Камень не может взлететь.
Камень не может любить.
Камень не может уйти.
Так куда же девался мой гранитный рыцарь? Почему так легко отказался от меня, исчез, будто его и не было?
Разве можно столько времени ждать, чтобы потом уйти из-за нелепой ссоры, в которой сам и виноват?
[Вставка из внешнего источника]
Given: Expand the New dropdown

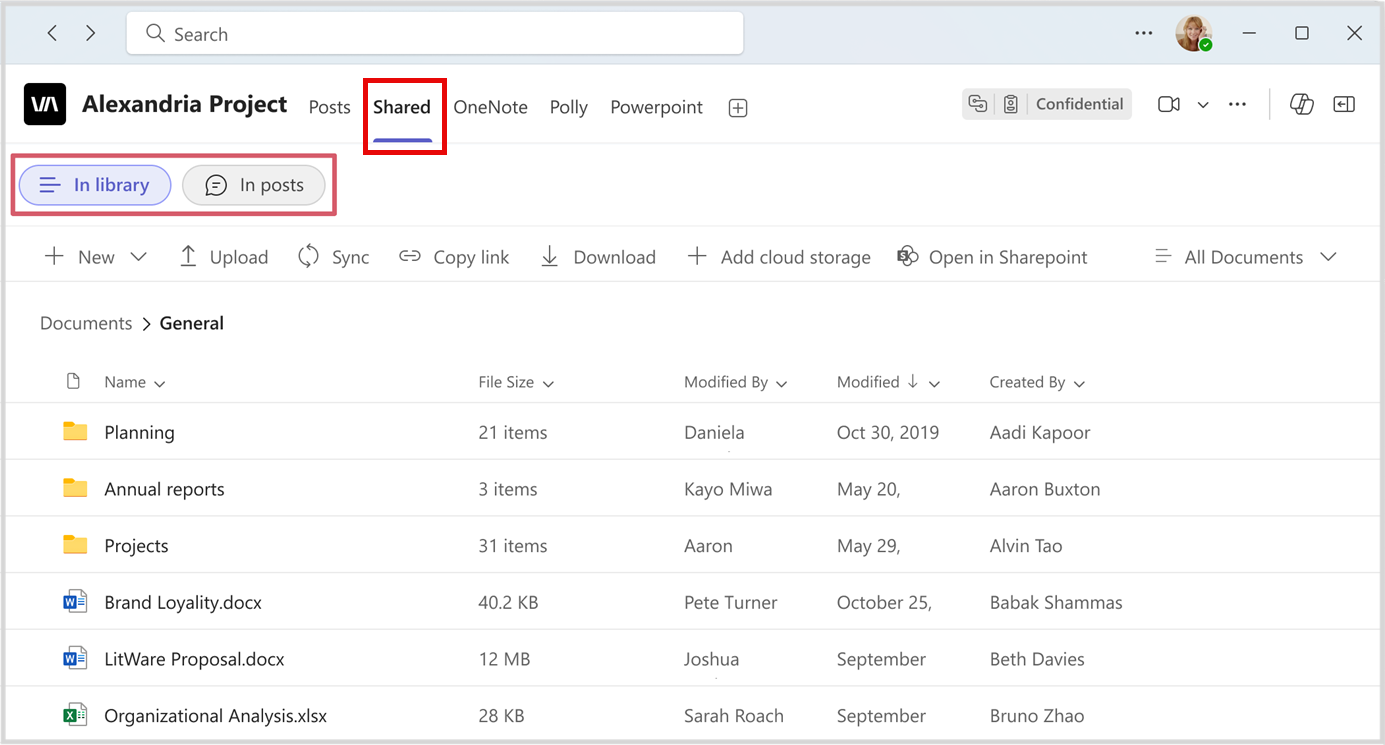Looking at the screenshot, I should (x=140, y=256).
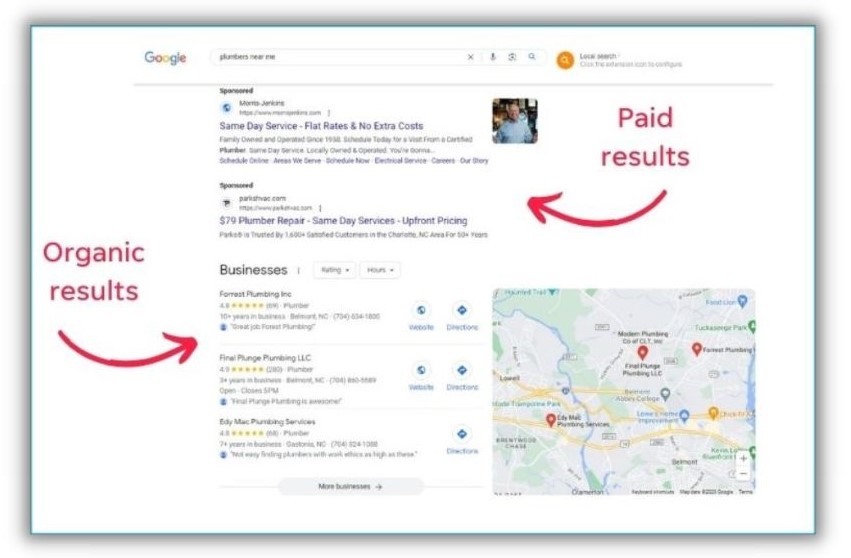Click into the "plumbers near me" search field
Image resolution: width=851 pixels, height=558 pixels.
tap(340, 58)
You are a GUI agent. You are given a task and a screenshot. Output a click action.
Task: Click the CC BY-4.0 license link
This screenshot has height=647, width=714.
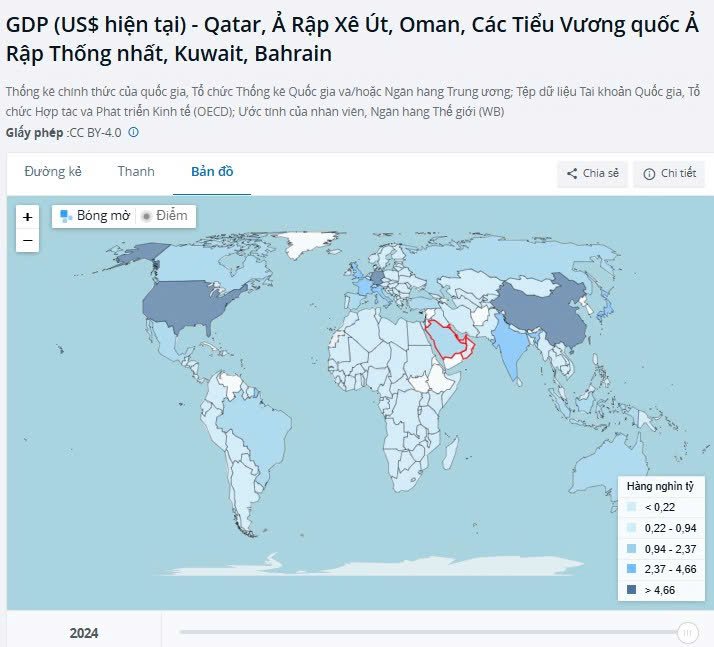click(95, 133)
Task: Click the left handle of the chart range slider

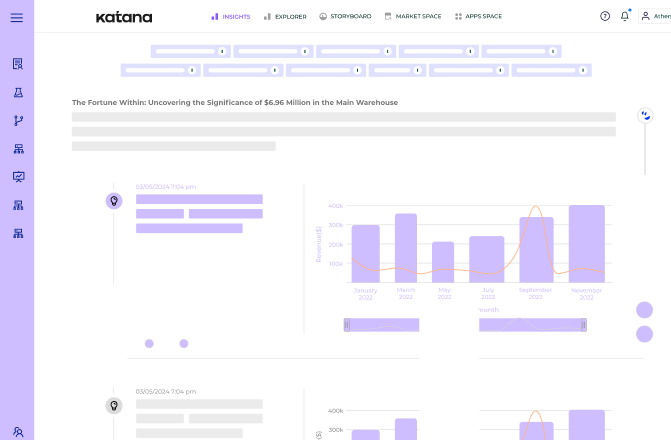Action: 347,325
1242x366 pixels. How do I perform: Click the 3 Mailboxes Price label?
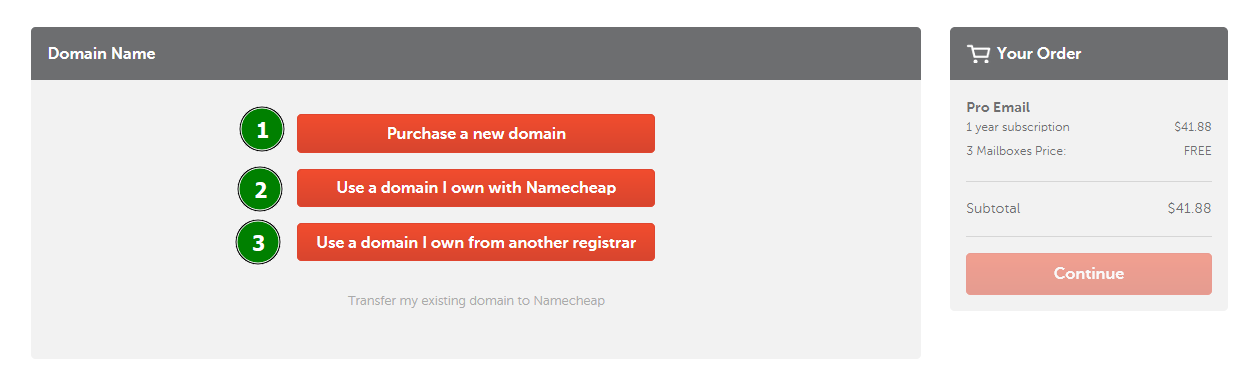pos(1016,151)
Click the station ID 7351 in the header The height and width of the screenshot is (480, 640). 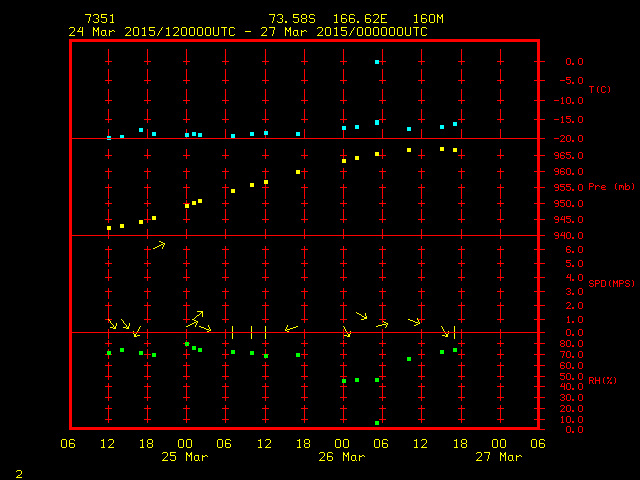click(99, 19)
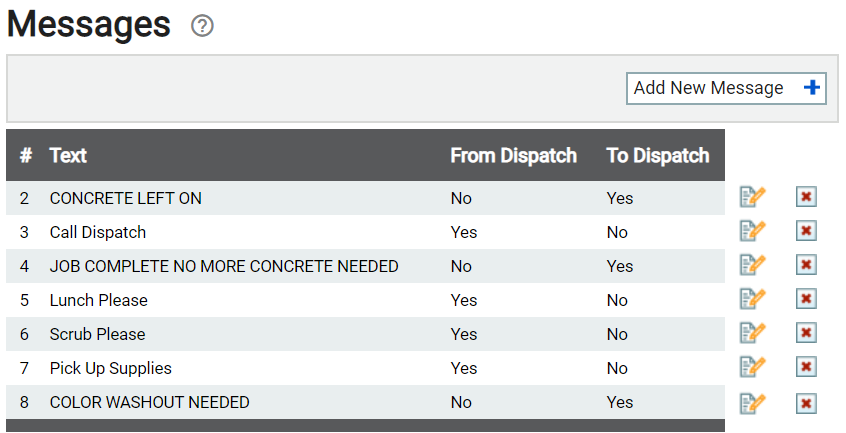
Task: Delete the Scrub Please message
Action: [x=806, y=333]
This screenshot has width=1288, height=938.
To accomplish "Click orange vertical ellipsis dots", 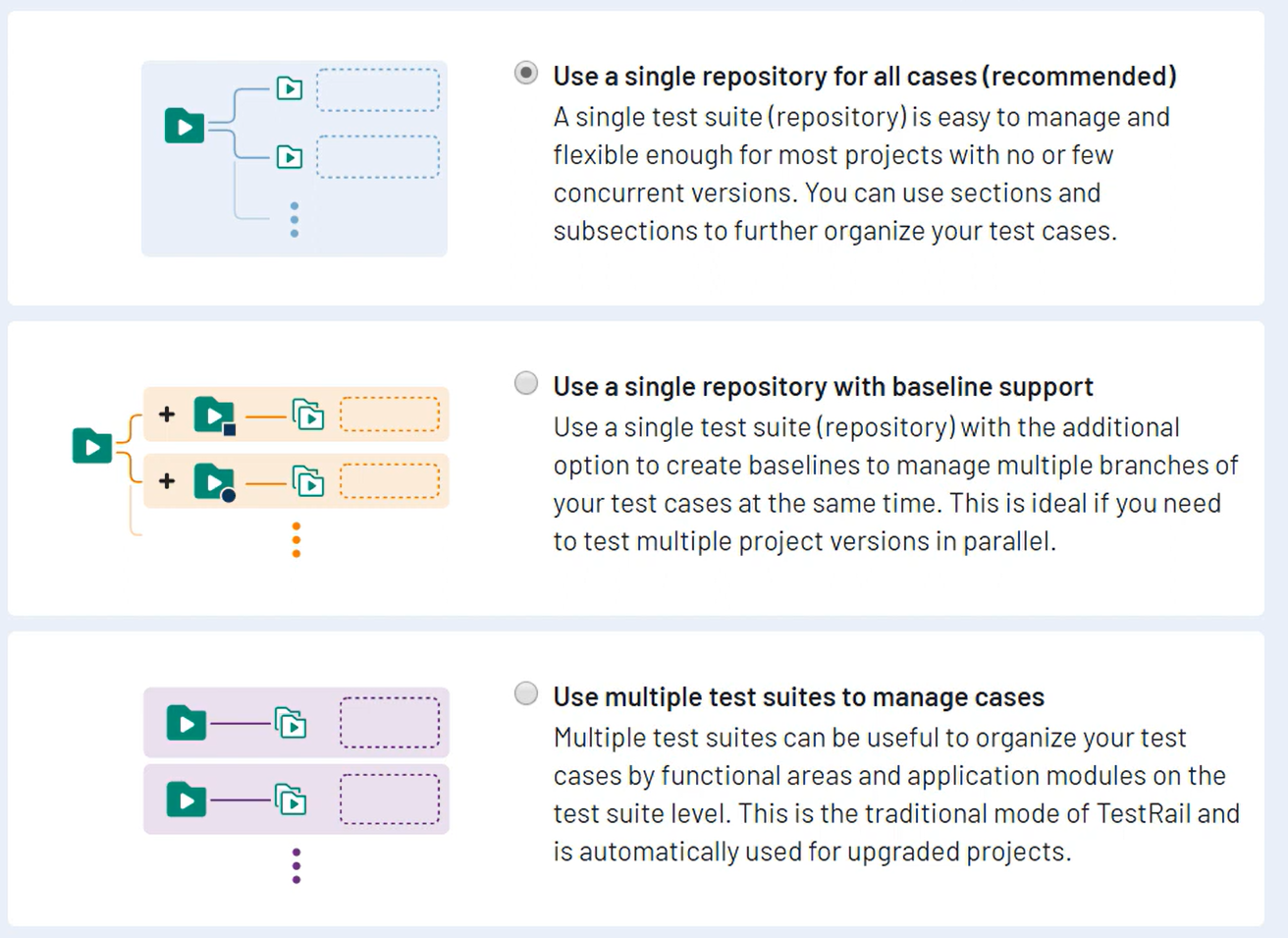I will pos(296,540).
Или это я во всём виновата? Только говорила о том, что научусь понимать его, а сама всё равно ждала человеческих поступков, на которые эльф не способен. Как же всё сложно, как пусто, горько и холодно сердцу, которое не хочет верить в то, что наша сказка может закончиться. Только ведь я стою посреди кладбища, а не Мирквуда, и вокруг вместо шумящих кронами вязов — могильные оградки, из-за которых строго взирают с фотографий лица давно ушедших людей. Из глаз покатились горячие слёзы, и лишь тогда я почувствовала, как замёрзла, как болят щёки и окоченевшие в тонких колготках ноги. Пальцы дрожали от холода и только размазывали солёную влагу, когда пыталась смахнуть её, а снег всё сыпал и сыпал, совершенно не собираясь останавливаться. Он забивался за края ботфортов, под шарф и капюшон, больно колол кожу, напоминая ту ночь, когда мы встретились с Трандуилом в первый раз. Как будто её вообще можно забыть. Несколько месяцев назад Владыка защитил меня от лютой непогоды, теперь же его гнев настолько велик, что он, похоже, решил им заморозить. Может написать ему смску или просто идти домой, пока ноги слушаются? Хотя слушаются ли? Сил совсем ни на что не осталось, а в голове так шумит, словно в церкви в колокола бьют. Точно, хорошо бы в церковь попасть, может там вечерняя служба сейчас? Но для этого нужно шевелиться, а я замерла столбом, озираясь на надгробья, из-под которых, кажется, начал доносится то ли шорох, то ли шёпот, от которого стыла не то что кровь, сама душа. И гравий, кажется, опять шуршит. Разве этот звук не должен заглушать толстый слой снега? Или это последний идёт к мне, чтобы спросить о желании?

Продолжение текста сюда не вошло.